Take Care is largely built out of the same materials as Thank Me Later, and the album is overall more about refining his formula than expanding it. All the things you love about Drake are still there—melodic raps, under-water beats, sadness—so even when he does stray a little outside the lines, the majority of what you hear will be what you expected. Standout “Crew Love” and "The Ride" (both featuring Drake’s pal The Weeknd) breaks out of the typical hip-pop structures and adds some new colors to Drake’s palette, but most other tracks stick closely to the script.
The tracklist is mostly composed of instantly familiar would-be hits. “Make Me Proud” with Nicki Minaj isn’t quite as exciting as it might have been in 2009 (or as their previous Drake album cut "Up All Night" ), but the combination still adds up to a success. “HYFR” similarly finds Lil Wayne “Lil Wayning” his way through the song, and Andre 3000 steals another show on “The Real Her.” That said, the Rihanna-assisted title track is a new stylistic take on that pairing, but it’s also the album’s lowest point.
Since Take Care is so similar to Thank Me Later in terms of texture and tone, Drake’s well-defined identity will read as repetition for some. “Marvin’s Room” is a little smarter than “Karaoke,” but they don’t sound like they belong on different albums. “Doing It Wrong” features an impressive cameo in the form of Stevie Wonder but, defying all logic, it’s still kind of just another Drake song with a harmonica solo thrown over the bridge.
“We’ll Be Fine” sounds a lot like “Underground Kings” and both sound like “Miss Me.” Having Noah “40” Shebib oversee every track helps keep things cohesive, but he seems to approach every track from one of only three or four angles. As the album goes on, Drake’s emotional outpourings start to feel one-dimensional, perhaps partially due to the production’s limited range.

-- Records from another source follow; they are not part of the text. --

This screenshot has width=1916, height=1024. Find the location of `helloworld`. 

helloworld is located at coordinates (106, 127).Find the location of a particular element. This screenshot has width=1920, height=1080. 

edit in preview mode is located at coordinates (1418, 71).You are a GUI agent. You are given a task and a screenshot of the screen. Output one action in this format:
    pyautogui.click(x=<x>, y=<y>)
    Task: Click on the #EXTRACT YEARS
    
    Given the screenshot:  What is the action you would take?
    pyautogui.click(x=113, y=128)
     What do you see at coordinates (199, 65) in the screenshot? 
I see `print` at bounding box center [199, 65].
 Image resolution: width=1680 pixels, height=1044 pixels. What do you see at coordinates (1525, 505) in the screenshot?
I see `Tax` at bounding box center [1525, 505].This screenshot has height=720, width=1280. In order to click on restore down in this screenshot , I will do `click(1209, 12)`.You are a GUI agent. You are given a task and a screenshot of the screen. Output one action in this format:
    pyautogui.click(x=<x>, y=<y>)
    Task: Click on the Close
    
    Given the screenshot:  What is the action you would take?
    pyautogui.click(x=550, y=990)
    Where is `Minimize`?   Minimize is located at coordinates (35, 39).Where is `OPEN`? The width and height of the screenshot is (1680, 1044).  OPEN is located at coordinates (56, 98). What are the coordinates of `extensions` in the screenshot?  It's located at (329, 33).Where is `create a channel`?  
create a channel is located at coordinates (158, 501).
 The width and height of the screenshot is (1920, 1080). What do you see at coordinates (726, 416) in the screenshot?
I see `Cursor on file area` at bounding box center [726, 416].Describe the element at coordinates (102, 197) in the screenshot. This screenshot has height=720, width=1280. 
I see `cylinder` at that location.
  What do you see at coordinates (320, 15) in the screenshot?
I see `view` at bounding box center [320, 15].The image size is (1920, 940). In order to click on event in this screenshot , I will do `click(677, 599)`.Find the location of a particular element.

Whether you wanted a classic or a bomb, you’ll walk away knowing that you were right, but not definitively enough to prove anything. While Take Care could be much better in some theoretical ways, it isn’t bad in any objective way either. Some will see it on the shelf and think “ooh, another Drake album” and others will lament the release of “ugh, another Drake album.” Either way, Take Care definitely guarantees at least one thing: there will be another Drake album.